Publié le 12 septembre 2010 par Silexmt @silexmt
Si je vous dis John Hinkley jr, est-ce que ça vous dis quelque chose? Le nom vous est familer, mais vous êtes pas certain? Maintenant, si je vous dis Lee Harvey Oswald... ah oui, pas mal plus connu, non? Vous avez tous naturellement reconnu l'assassin de JFK, mais j'imagine par contre que ceux d'entre vous qui ont replacé l'agresseur de Reagan font partie de la minorité. Ce qui me frappe, c'est que les deux ont accompli le même geste, et devraient donc bénéficier autant de notoriété; la seule différence réelle est que l'un a réussi alors que l'autre a raté. Et pourtant des deux seul Oswald peut être considéré comme un household name.

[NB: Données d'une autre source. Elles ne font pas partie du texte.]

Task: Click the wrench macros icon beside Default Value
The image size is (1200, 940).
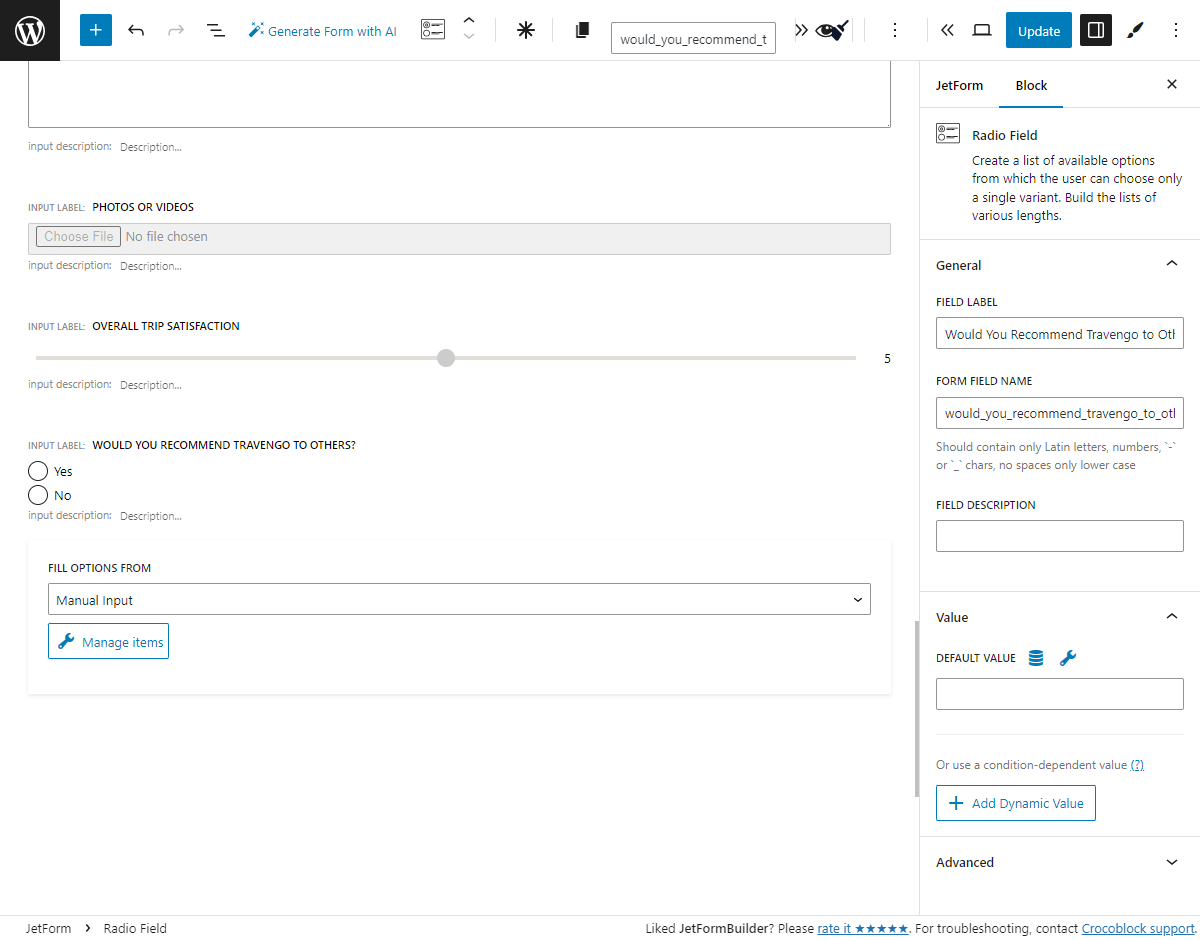Action: (x=1067, y=658)
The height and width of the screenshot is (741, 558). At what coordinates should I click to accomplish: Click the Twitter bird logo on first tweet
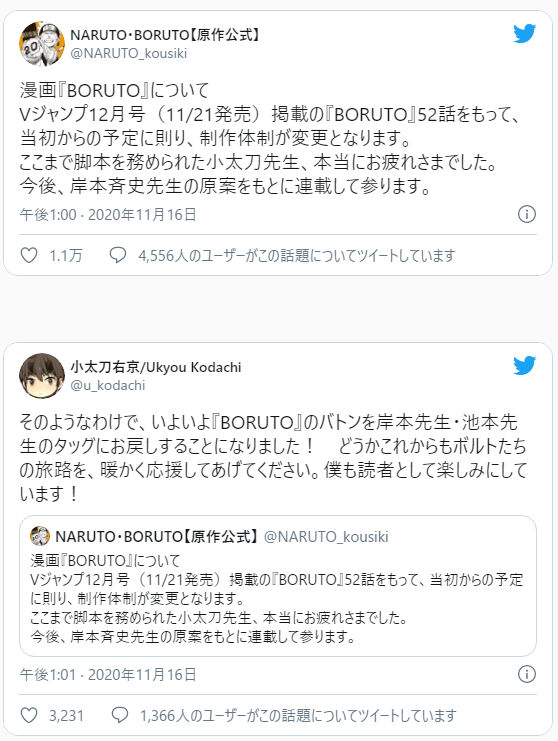pos(524,34)
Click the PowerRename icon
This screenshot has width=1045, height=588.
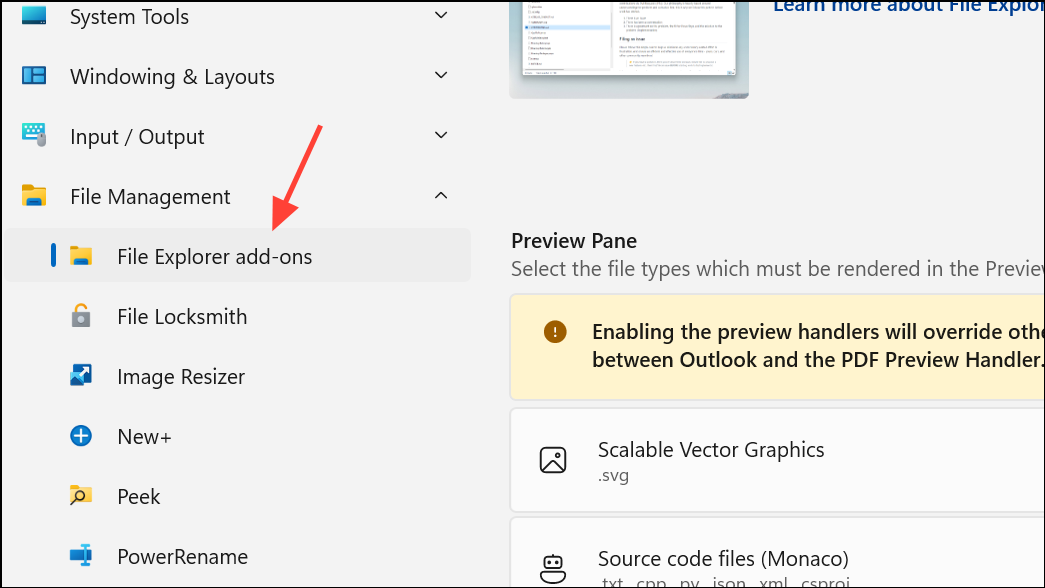pyautogui.click(x=82, y=556)
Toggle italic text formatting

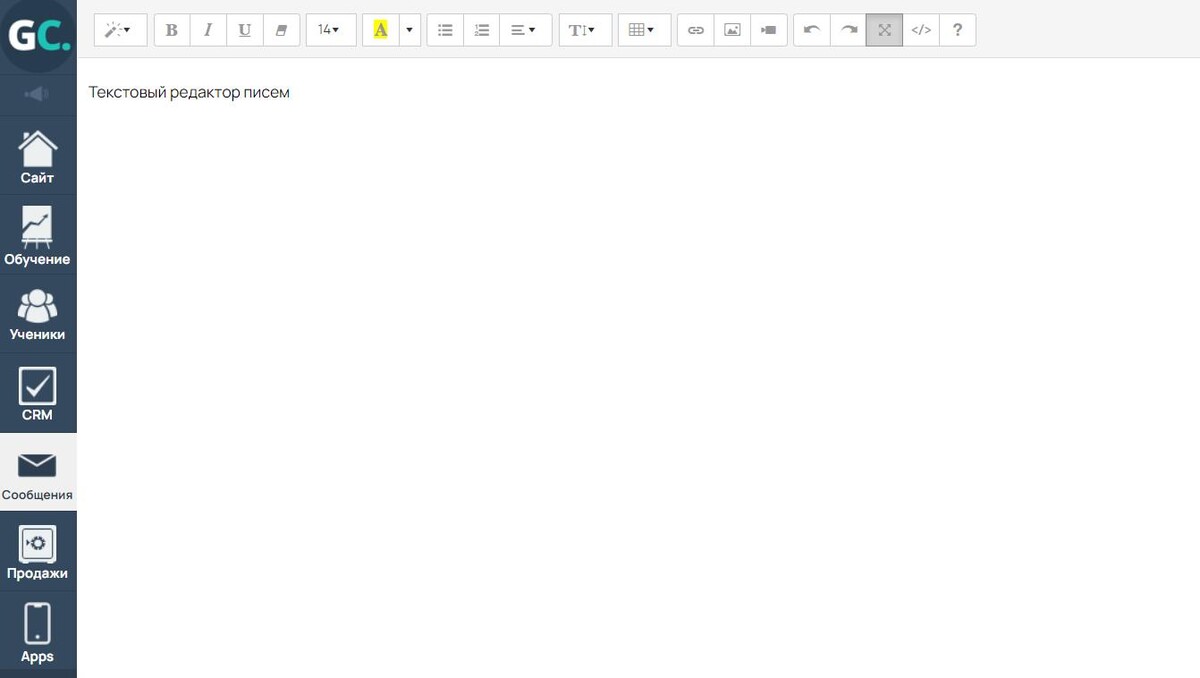coord(208,30)
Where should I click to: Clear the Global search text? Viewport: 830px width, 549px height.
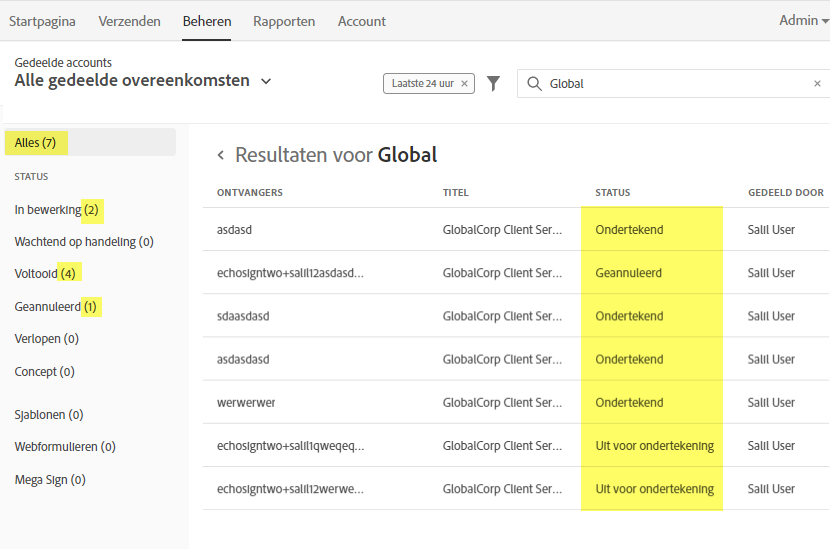pyautogui.click(x=817, y=84)
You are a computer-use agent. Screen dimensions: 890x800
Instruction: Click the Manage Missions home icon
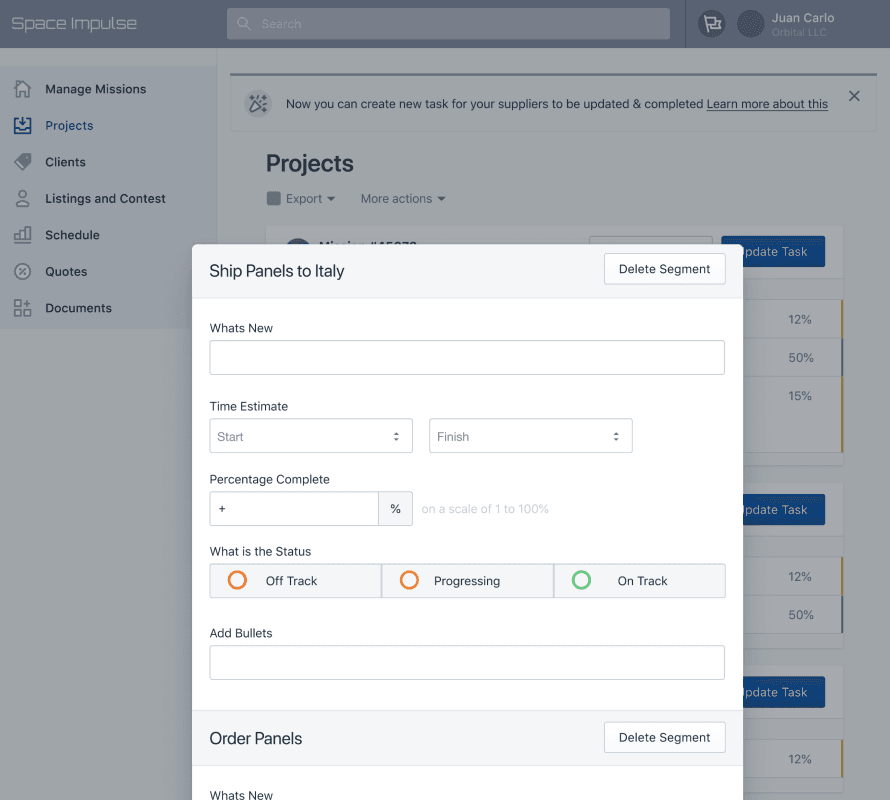tap(22, 89)
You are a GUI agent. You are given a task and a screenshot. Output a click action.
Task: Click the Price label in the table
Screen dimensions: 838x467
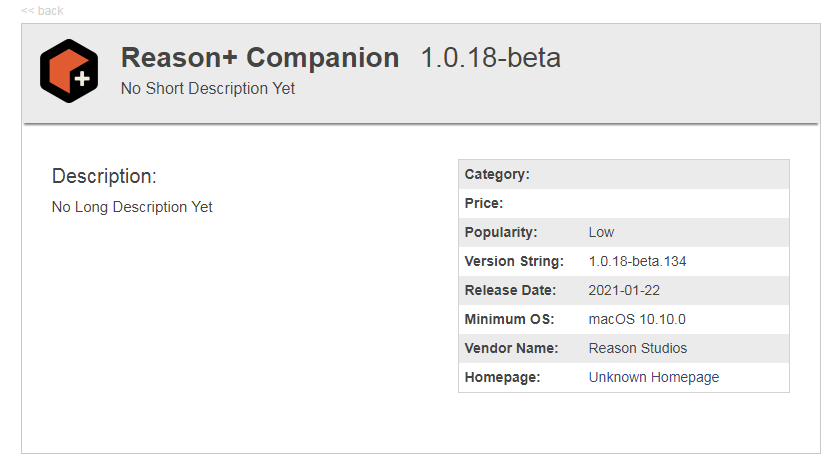tap(484, 203)
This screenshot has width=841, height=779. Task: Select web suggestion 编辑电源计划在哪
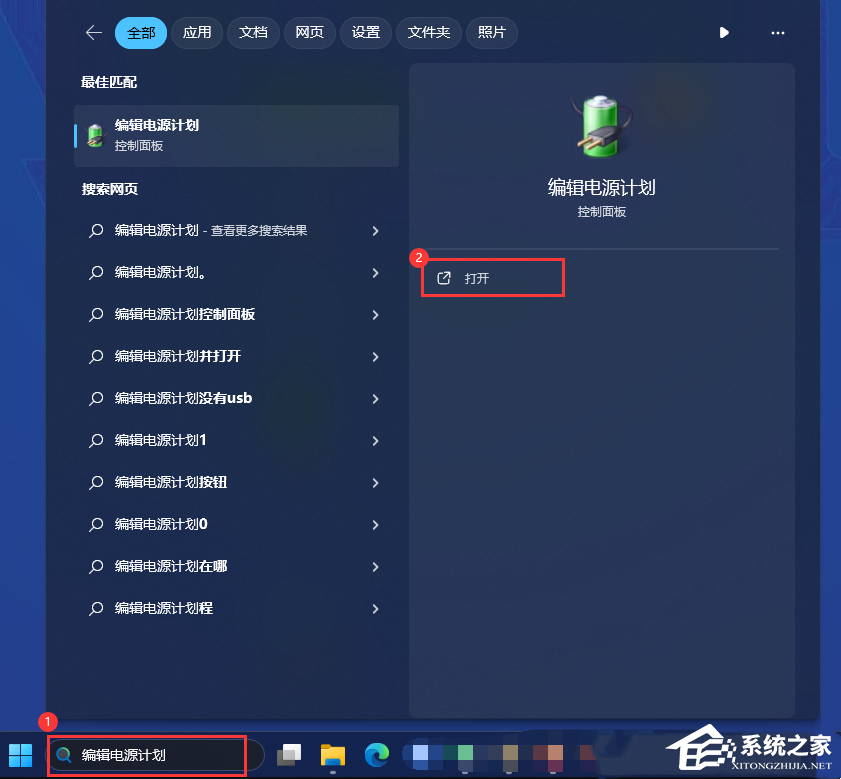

C'est vrai pour le public en général, et ça semble le cas pour les milieux conspirationnistes: s'il est à peu près impossible de tourner un coin de rue sans se prendre les pieds dans une théorie de la conspiration sur l'assassinat de Kennedy, il faut chercher pour en trouver une sur la tentative de Hinkley sur le président Reagan en 81. Google nous renvoie 2 millions de résultats, mais la pertinence des liens proposés tombe en flèche dès la page quatre. Pourtant, ce n'est pas faute d'éléments suspects et de coïncidences étranges, à commencer par le fait que Hinkley provenait d'une famille proche des Bush: considérant que George H.W. Bush était à l'époque vice-président, et qu'advenant la mort de Reagan il se serait vu catapulté président, sérieusement, le scénario ne s'écrit-il donc pas de lui-même? On serait en droit de s'attendre à au moins un film d'Oliver Stone là-dessus, et des librairies regorgeant de livres à succès nous offrant moults "révélations-choc" basées sur des "preuves jusqu'alors inconnues" nous dévoilant enfin la "vraie histoire" derrière cette "tragédie historique". Dans la réalité, si 70% des américains affirment encore dans les sondage croire à la thèse du complot dans l'assassinat du président John F. Kennedy, je suis sûr que si on leur posait la même question au sujet de Reagan, 70% d'entre eux répondrait "aucune idée". Et je soupçonne fortement les rares qui s'y intéresse de le faire uniquement parce que les Bush y sont impliqués; la conspiration contre Reagan ne semble en fait représenter qu'un appendice dans l'interminable saga du 911 truthing.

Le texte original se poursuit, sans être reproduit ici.